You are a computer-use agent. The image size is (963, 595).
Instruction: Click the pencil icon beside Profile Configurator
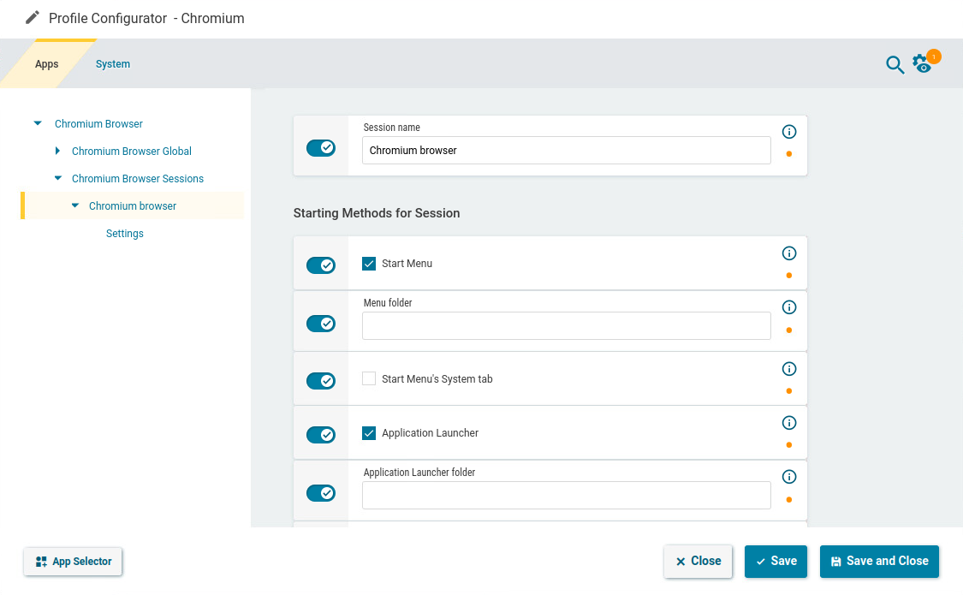[x=33, y=18]
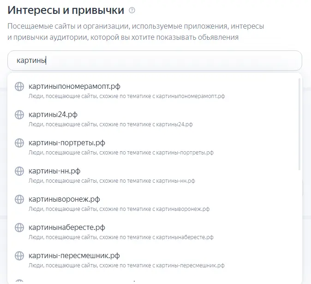Click globe icon beside картины-портреты.рф
Viewport: 311px width, 284px height.
pos(19,143)
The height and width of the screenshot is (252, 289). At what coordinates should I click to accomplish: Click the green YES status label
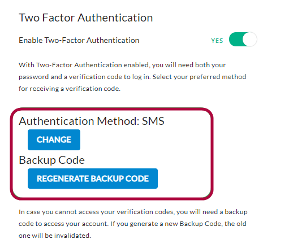pyautogui.click(x=217, y=41)
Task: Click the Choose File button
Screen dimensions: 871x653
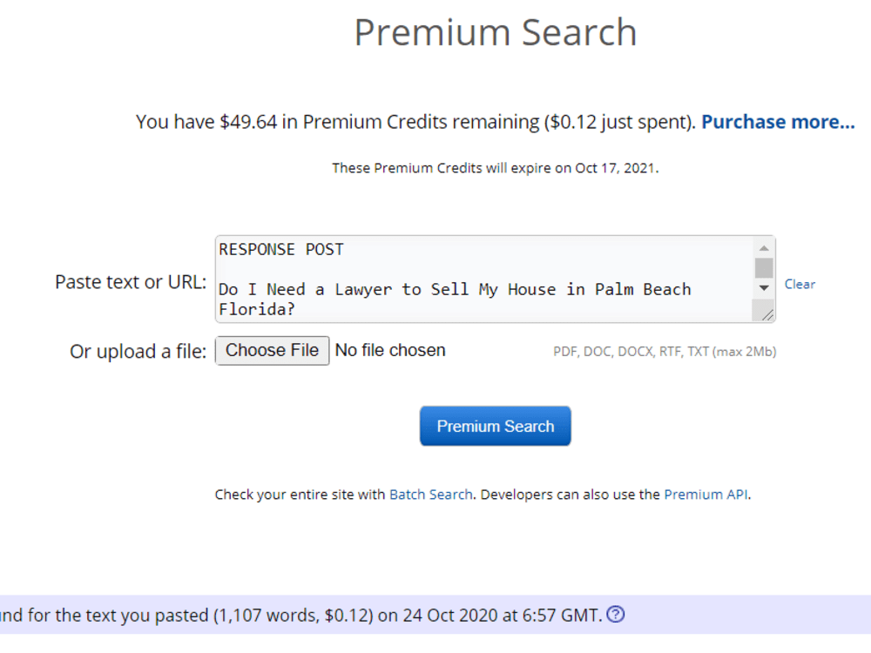Action: 272,350
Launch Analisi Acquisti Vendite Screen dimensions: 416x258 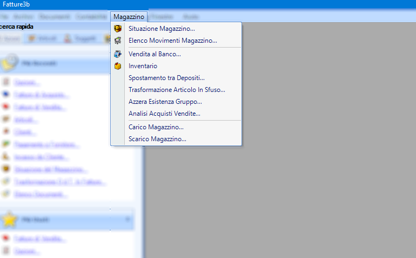[164, 114]
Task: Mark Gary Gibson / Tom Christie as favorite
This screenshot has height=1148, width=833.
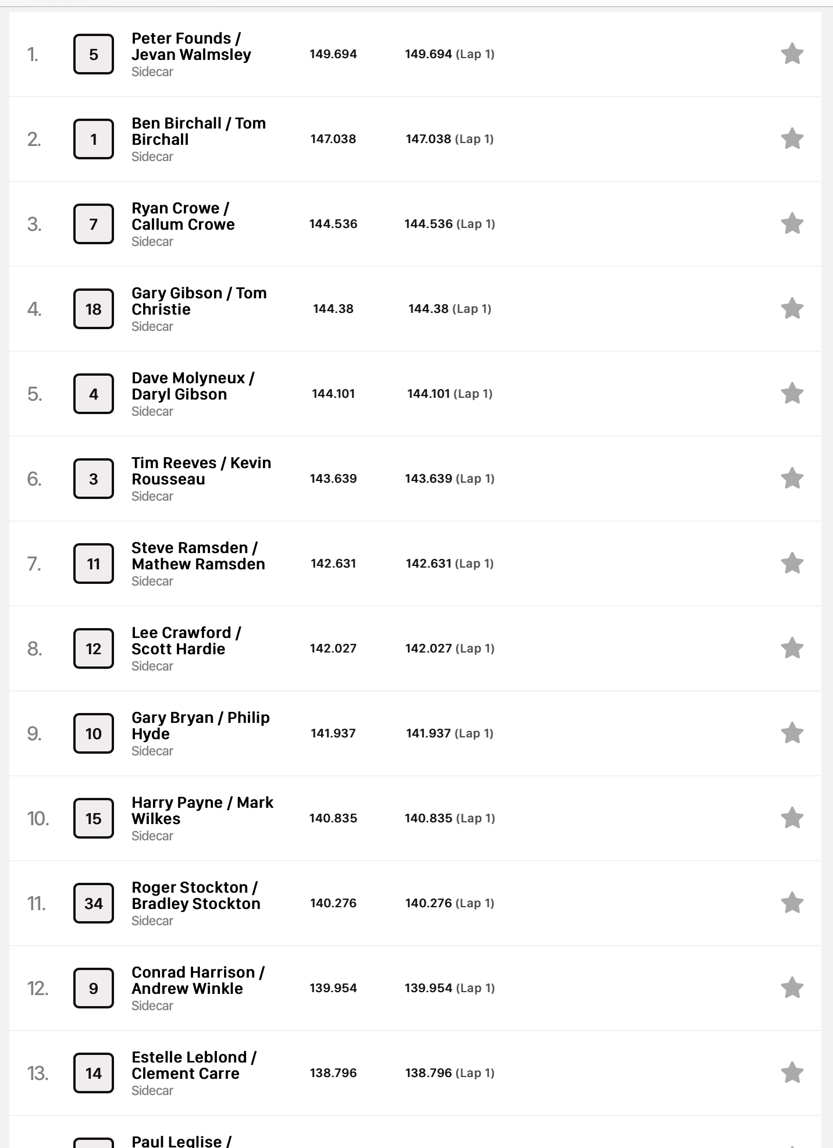Action: 792,309
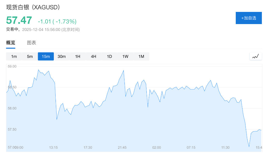Viewport: 265px width, 155px height.
Task: Click the 13:15 time axis label
Action: click(53, 147)
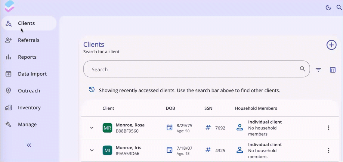Open more options for Iris Monroe
The height and width of the screenshot is (162, 343).
tap(328, 150)
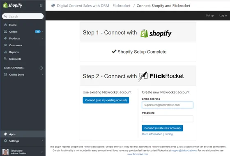The width and height of the screenshot is (230, 156).
Task: Click Connect (create new account) button
Action: [162, 128]

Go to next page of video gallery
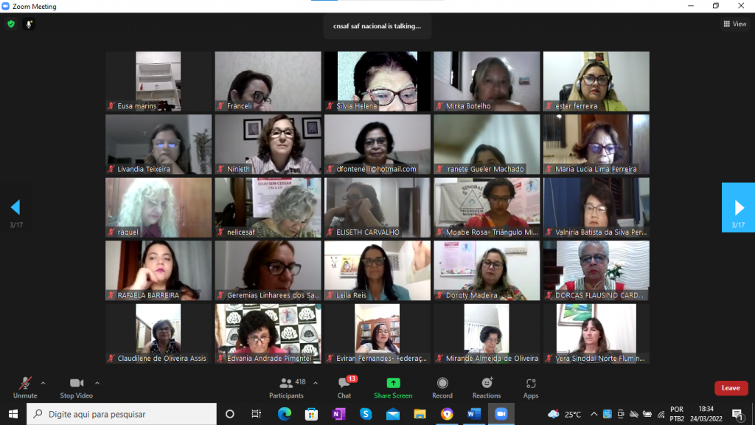click(x=739, y=207)

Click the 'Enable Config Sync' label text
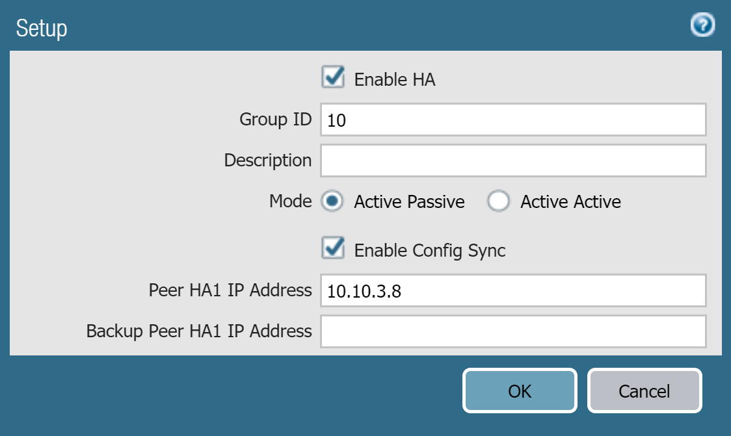tap(429, 251)
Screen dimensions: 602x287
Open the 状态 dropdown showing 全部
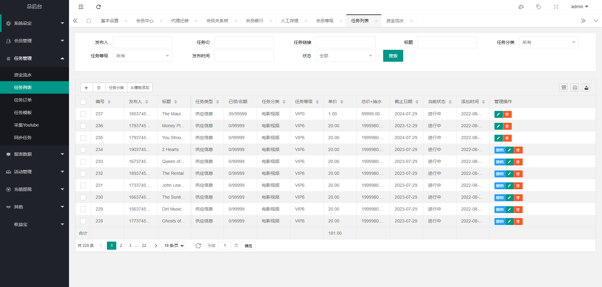tap(346, 56)
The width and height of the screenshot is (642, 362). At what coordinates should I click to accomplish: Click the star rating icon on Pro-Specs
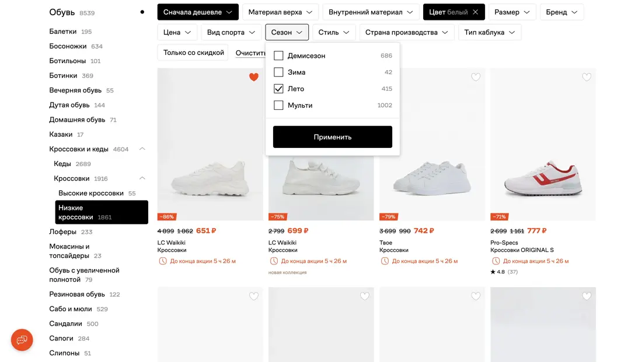click(493, 272)
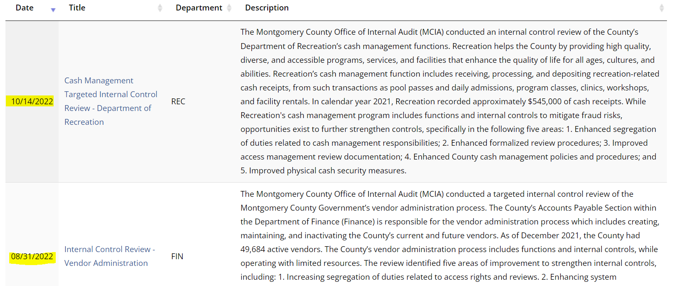Click the 49,684 active vendors number
The height and width of the screenshot is (286, 677).
click(x=253, y=249)
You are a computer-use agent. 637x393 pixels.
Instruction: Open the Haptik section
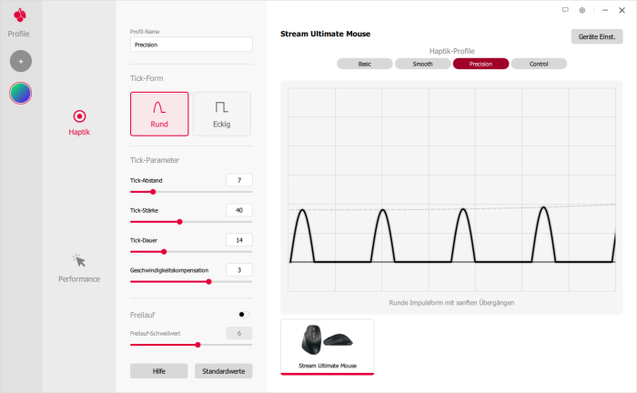79,123
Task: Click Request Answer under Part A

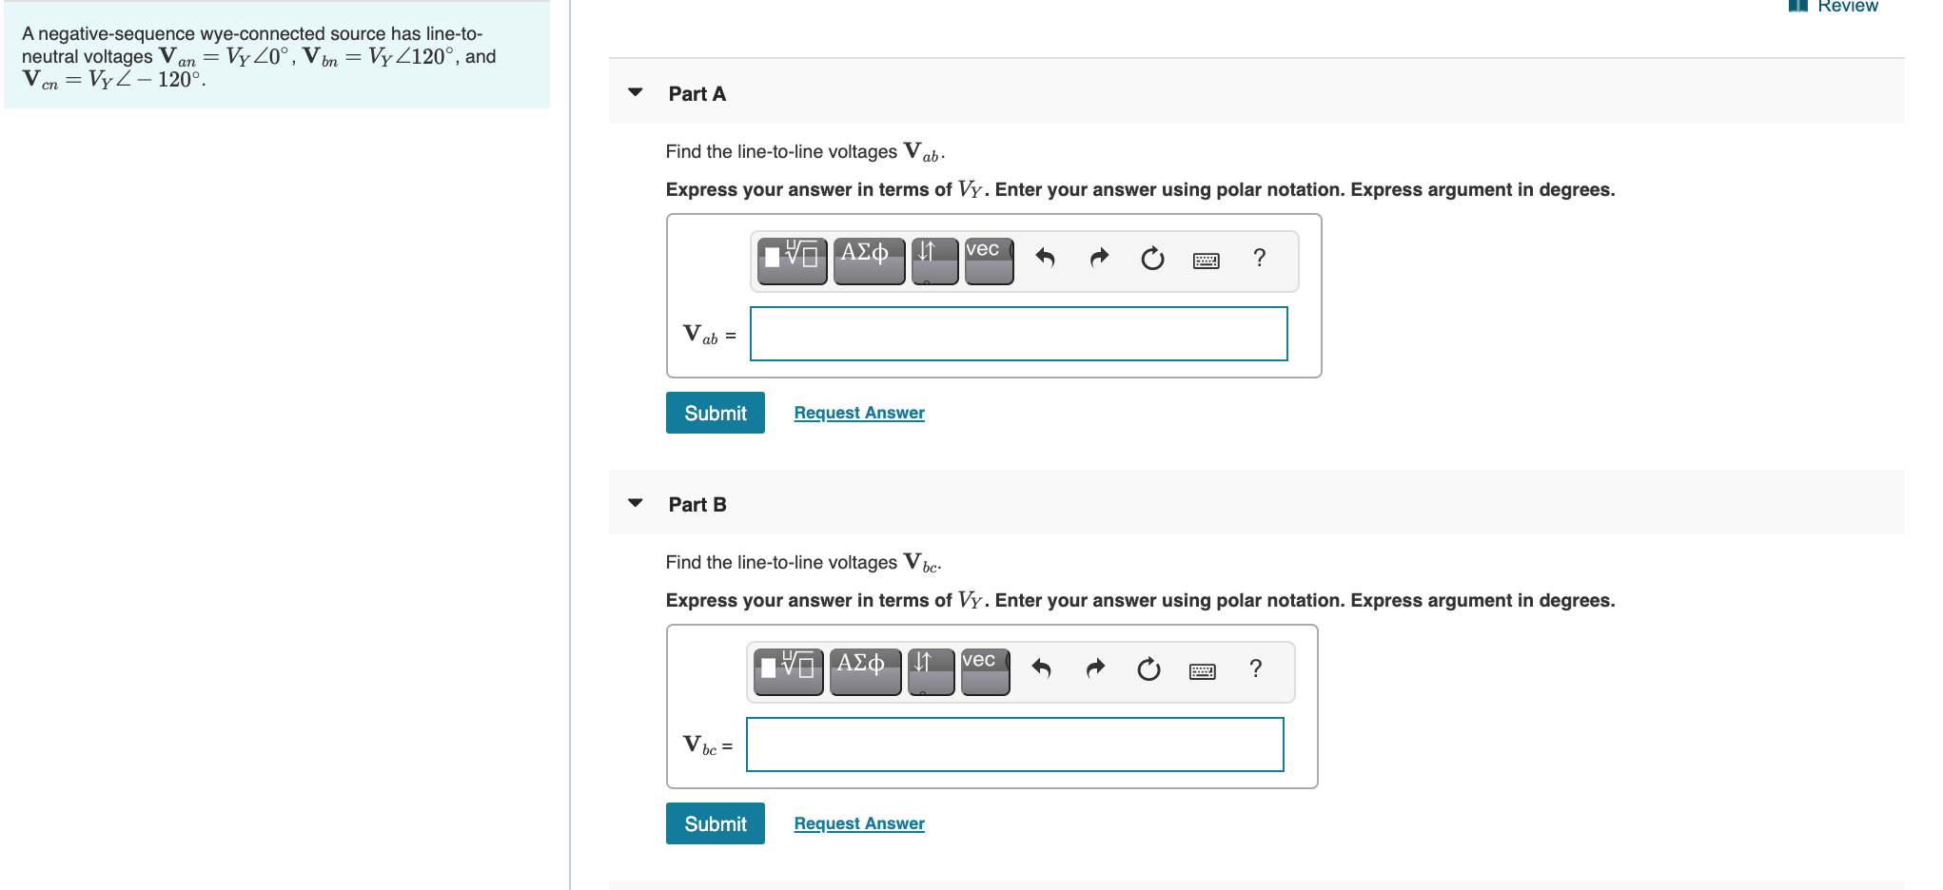Action: (x=857, y=412)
──────────
_Your goal_
In the material above, how many lines include the word "agent"? State that number alone.

_The answer_
2